(21806) Ram Charan says:
Determining the right goals is always a juggling act. There are many different things a business can achieve that are noteworthy and laudable. Someone with know-how cuts through the various options and sets goals that are the right type and magnitude for the organization at this present time. This is often more challenging than it seems.
Goals Must Reflect Future Opportunities
Goals align people’s energy and automatically set the tone for everything that gets done. When goals are linked directly to rewards, they have a powerful and far-reaching impact. Selecting the right set of goals is always a balancing act because there are so many options. The key, however, is balance. Your goals need to reflect the opportunities that are available while at the same time taking into account your organization’s abilities to pursue and achieve those goals.
It’s all too easy to set goals that are either too modest or too aggressive. Great goals achieve the right things within an appropriate time frame, to an acceptable level and in the best possible combination. You can’t set great goals by looking in the rearview mirror and just adding a percentage to what was achieved last year. Nor can you go by what is forecast for your industry or the economy overall. Robust and worthwhile goals reflect the opportunities that lie ahead and what is feasible and desirable for your business moving forward.

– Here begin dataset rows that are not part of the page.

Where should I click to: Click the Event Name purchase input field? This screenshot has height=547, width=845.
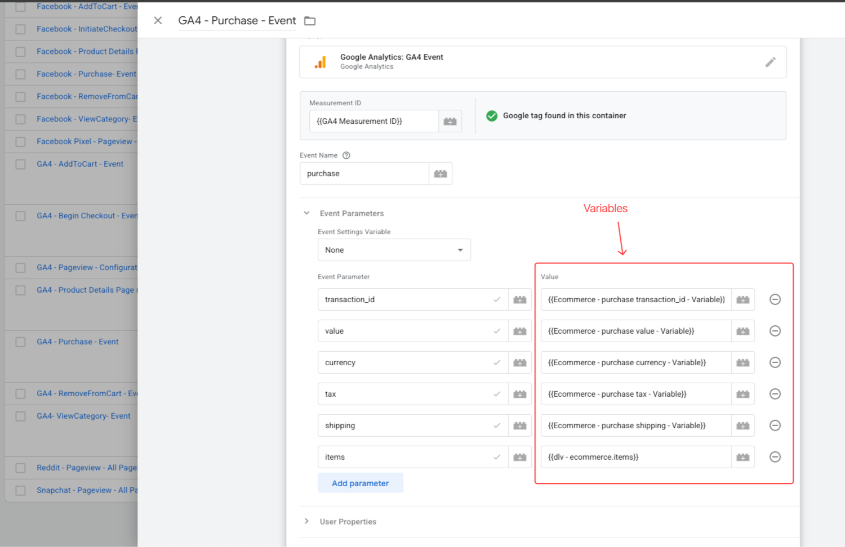click(x=364, y=174)
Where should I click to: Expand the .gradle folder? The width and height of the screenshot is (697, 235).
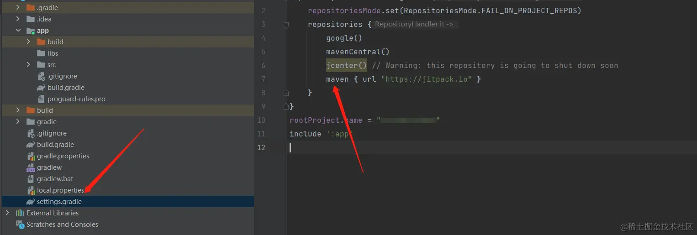(18, 8)
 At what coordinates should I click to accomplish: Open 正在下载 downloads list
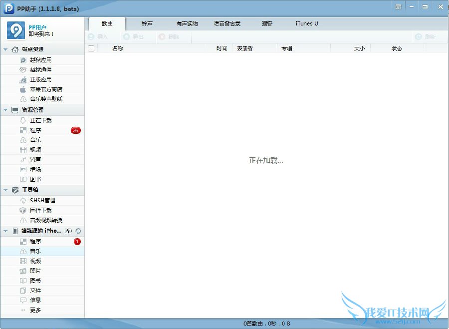click(40, 120)
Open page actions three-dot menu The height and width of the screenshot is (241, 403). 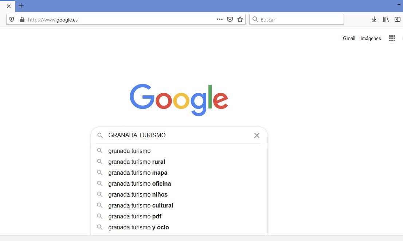coord(219,19)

When selecting your goals, try to keep these general principles and concepts in mind:
Choose goals that will keep your organization in balance–because it’s all too easy to focus on just one area to the detriment of everything else. What you go after needs to move your organization forward on all fronts that are important. For example, seeking aggressive top line growth at the expense of bottom line profitability is unbalanced and therefore unsustainable.

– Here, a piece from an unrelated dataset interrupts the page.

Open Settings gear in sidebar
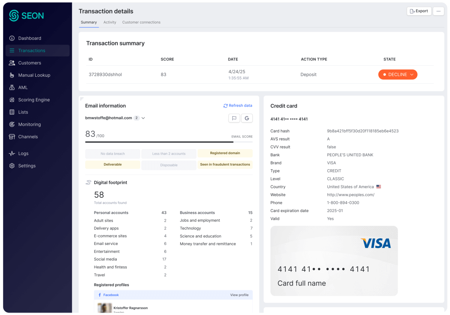 pyautogui.click(x=12, y=166)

When selecting a goal, think long and hard about its doability–about whether the people at the front lines will actually be able to follow through. There’s no use becoming the author of the systematic destruction of what is currently a viable going concern. As you set goals, think through what actions and behaviors will be required to achieve them.
Keep an open dialogue with the people you assign responsibility for achieving a goal to–so you can ensure that what you’re doing is motivating rather than discouraging. Ongoing dialogue lets you make sure that the assumptions behind your goals match reality. It also ensures that your goals are reasonable rather than being far too high or much too low.
By all means set stretch goals that will energize–so your people have opportunities and the motivation to grow professionally. Stretch goals based around realistic improvements are good. They can fire up people’s imaginations as long as the goals are still doable and enough resources are available.
Keep your goals in sync with changes in the marketplace–so they are relevant to the current realities rather than set in stone. As you think about your market, your competitors and the general business environment, you’ll realize there are many factors beyond your ability to control. Be willing to adjust your goals when required so you can keep them relevant.